I can't imagine that there are any patents still in force that would cover the product. If someone wants to start up a shop and make them, the only thing stopping them is the capital cost.
I had this very conversation yesterday with a friend who has experience making and selling cast products. My thought was to take my 1950s vintage T-grip for a K frame S&W and have a mold made to cast duplicates in one of the indestructible resins now available. That allows room temperature production on a kitchen table, with any color you want and a surface that would duplicate my smooth original. (If demand was there I'd find J and N frame adapters to copy as well.)

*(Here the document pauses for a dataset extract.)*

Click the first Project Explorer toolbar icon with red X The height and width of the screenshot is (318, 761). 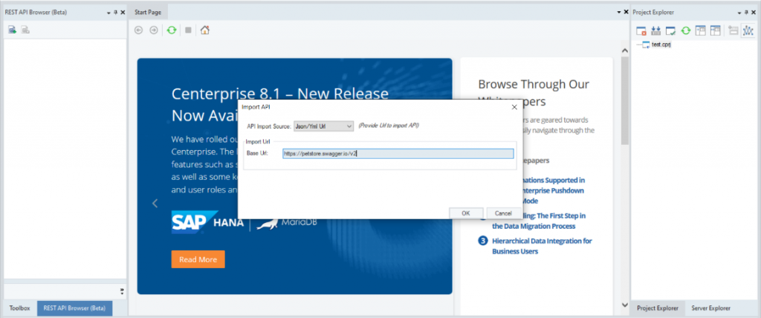point(643,30)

Molds for low volume production of this kind of product cost in the hundreds, not thousands, and material cost per unit would be very low, but production is mix-and-pour-one-batch-of-resin-at-a-time, so quite labor intensive. Still, he says in a weekend I could knock out hundreds of the things. (It's how he makes one of his products, so this is real world experience talking.) It still would need advice from a patent lawyer that there are NO legal (patent/intellectual property law) risks in doing this, and that fee would probably be the largest single expense.

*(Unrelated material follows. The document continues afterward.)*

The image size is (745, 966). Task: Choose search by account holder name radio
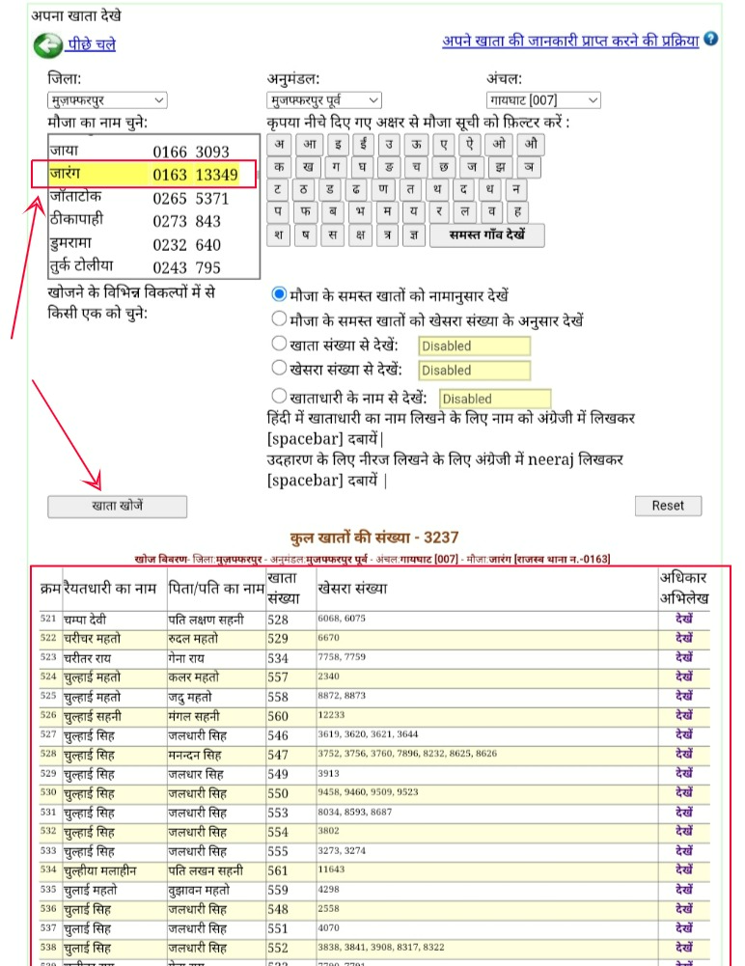point(280,396)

From reading about the Tyler operation on various forums, it looks like they treat the business as a custom shop - you order a J-frame adapter and they go make it and send it to you. They appear to maintain no inventory - an unbelievable way to run a standard-product business that has been around long enough to know what the market demand is for each of its products. (Of course, maybe it's a you order a J-frame adapter and we wait until we have enough orders to make a run - if that's the case then somebody OUGHT to come along and put 'em out of business with a duplicate product that's readily available at a reasonable price.)
It's an interesting project to contemplate. Might lose a little money. But might get swamped with orders, and then where would I be?